사용자 기반 분산 방화벽 규칙은 AD(Active Directory) 그룹 멤버 자격의 자격에 따라 결정됩니다. IDFW는 AD 사용자가 로그인된 위치를 모니터링하고 DFW에서 방화벽 규칙을 적용하는 데 사용하는 IP 주소에 로그인을 매핑합니다. ID 방화벽에는 Guest Introspection 프레임워크 또는 Active Directory 이벤트 로그 스크랩이 필요합니다. 작업 환경에서 두 방법을 모두 사용하거나 한 가지만 사용할 수 있습니다. AD 로그 스크레이퍼와 Guest Introspection이 둘 다 사용될 경우 Guest Introspection이 먼저 적용됩니다. AD 이벤트 로그 스크레이퍼와 Guest Introspection을 둘 다 사용하는 경우 두 기능은 상호 배타적입니다. 두 기능 중 하나가 작동을 중지하면 다른 기능이 백업으로 작동하지 못합니다.
AD 그룹 멤버 자격 변경 사항은 RDSH ID 방화벽 규칙을 사용하는 로그인된 사용자에 대해 즉시 적용되지 않으며, 이러한 변경 사항에는 사용자를 사용하거나 사용하지 않도록 설정, 사용자 삭제가 포함됩니다. 변경 사항을 적용하려면 로그오프했다가 다시 로그인해야 합니다. AD 관리자는 그룹 구성원 자격이 수정된 경우 강제로 로그오프하는 것이 좋습니다. 이 동작은 Active Directory의 제한 사항입니다.
IDFW의 북쪽 바운드 흐름:- 사용자가 VM에 로그인합니다.
- NSX 관리부에서 사용자 로그인 이벤트가 수신됩니다.
- NSX 관리부는 사용자를 보고, 사용자가 속하는 모든 AD(Active Directory) 그룹을 수신합니다. NSX 관리부는 영향을 받는 모든 AD 그룹에 대한 그룹 수정 이벤트를 전송합니다.
- 각 Active Directory 그룹에서, 이 AD 그룹을 포함하는 모든 SG(보안 그룹)에 플래그가 지정되고, 이 변경 사항을 처리하기 위한 대기열에 작업이 추가됩니다. 단일 SG에 여러 Active Directory 그룹이 포함될 수 있으므로 단일 사용자가 동일한 SG에 대해 여러 처리 이벤트를 트리거하는 경우도 종종 발생합니다. 이 문제를 해결하기 위해 중복된 보안 그룹 처리 요청이 제거됩니다.
IDFW의 남쪽 바운드 흐름:
- 보안 그룹 처리 요청이 수신됩니다. SG가 수정되면 NSX는 영향을 받는 모든 엔티티를 업데이트하고 IDFW 규칙에 따라 작업을 트리거합니다.

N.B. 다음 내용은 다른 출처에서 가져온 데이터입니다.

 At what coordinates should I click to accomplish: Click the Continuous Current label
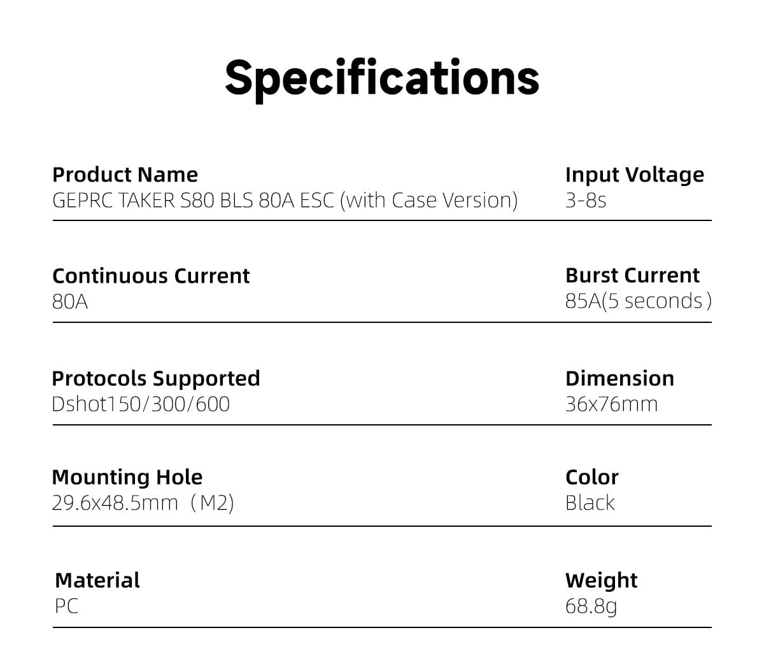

- NSX는 SG에 대한 모든 Active Directory 그룹을 수신합니다.
- Active Directory에서 NSX는 AD 그룹에 속한 모든 사용자를 수신합니다.
- Active Directory 사용자는 해당 IP 주소와 연결됩니다.
- IP 주소는 vNIC에 매핑되고 vNIC가 VM(가상 시스템)에 매핑됩니다. VM의 결과 목록은 보안 그룹-VM 변환 결과입니다.
RDSH에 대한 ID 방화벽은 Windows Server 2016, VMware Tools 10.2.5 이상이 있는 Windows 2012, VMware Tools 10.2.5 이상이 있는 Windows 2012 R2에서만 지원됩니다.